Merc with the Mouth is almost here.
The new superhero movie “Deadpool,” which centers on the famously talkative and snarky superhero of the same name, stars Ryan Reynolds as the title character and opens on Feb. 12. The movie co-stars Morena Baccarin and Ed Skrein.
In the comic books in which he appears, Deadpool, also known as Wade Wilson, is known for his chattiness and his breaking of the fourth wall, often addressing the comic book reader directly. His powers include the ability to heal and he is trained in fighting.

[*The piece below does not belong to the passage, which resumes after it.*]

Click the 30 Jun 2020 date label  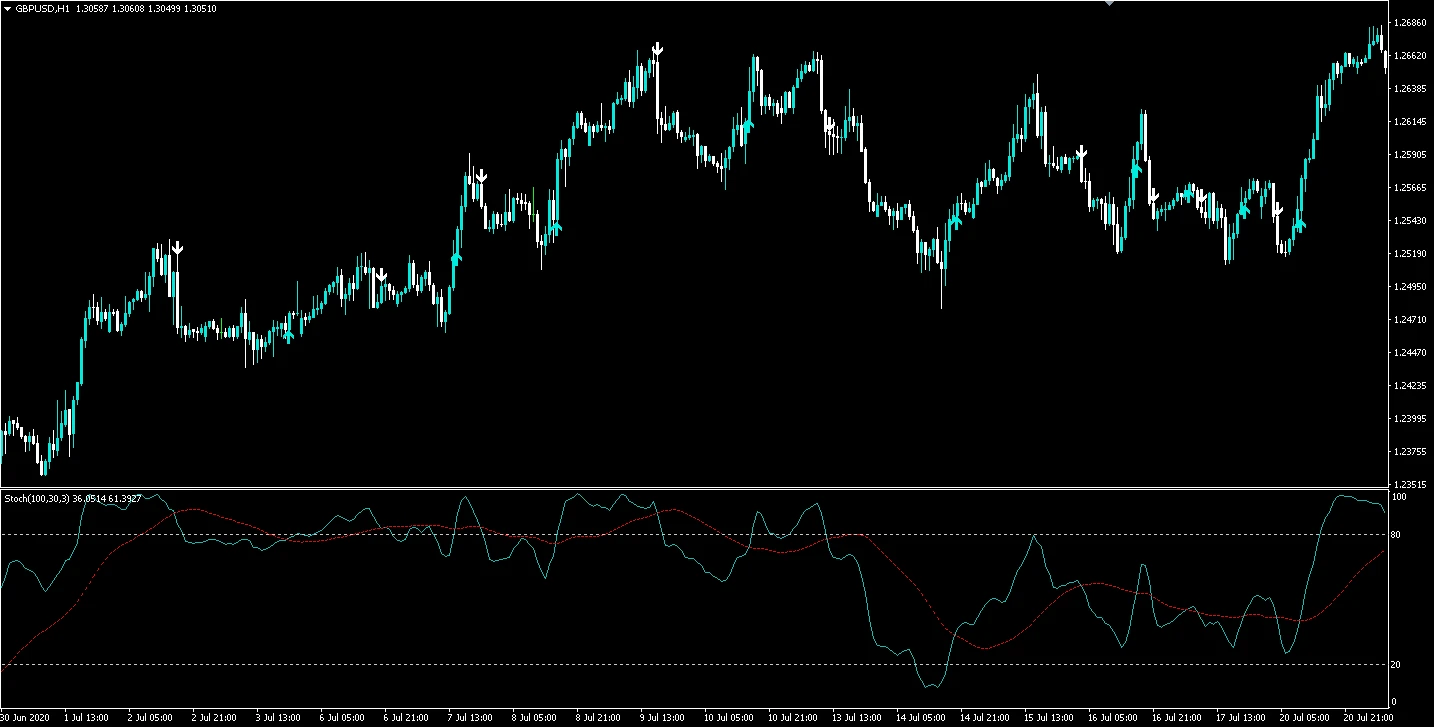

Judging from the trailers that have been released, it seems that the tone of “Deadpool” is quite different from, say, the often serious “Avengers: Age of Ultron,” which was released by Marvel Studios this past May. (Deadpool appears in Marvel comic books but the film is being released by 20th Century Fox.)
Recent superhero movies, such as the “Dark Knight” trilogy that was directed by Christopher Nolan, were well, dark, and often raised serious moral questions.
The movies released by the incredibly successful Marvel Studios have varied in timbre. More films that could almost be classified as comedies have come from Marvel in recent years, with, for example, the 2014 movie “Guardians of the Galaxy” and last year’s “Ant-Man” both including lots of humor (both starred actors known for their comedy, with “Guardians” actor Chris Pratt having appeared on the sitcom “Parks and Recreation” and “Ant-Man” star Paul Rudd appearing in such movies as “Anchorman 2” and “This Is the End.”
While “Ant-Man” was a lower-grossing movie for Marvel (though still a box office success), this strategy paid off well in particular with “Guardians,” with the space-set movie becoming one of the highest-grossing movies of 2014.
As, in particular, Warner Bros.’ serious-looking “Batman v Superman” comes to theaters about a month later, “Deadpool” star Ryan Reynolds has spoken about how different the movie is from gloomy comic book films.
“We have all these movies coming along and they're all very, very serious and ... very gritty and dark," Reynolds said in an interview with Reuters. "Deadpool is kind of the opposite of that. He takes nothing seriously and I think that's fun. It's a nice, refreshing change of pace.”
Some industry watchers say this difference, if embraced enough, could be key to the success of the movie.
“That fourth-wall-breaking is what can set Deadpool apart,” International Business Times writer Ben Skipper wrote. “…Make Deadpool outright hysterical and you're on to the sure-fire winner.”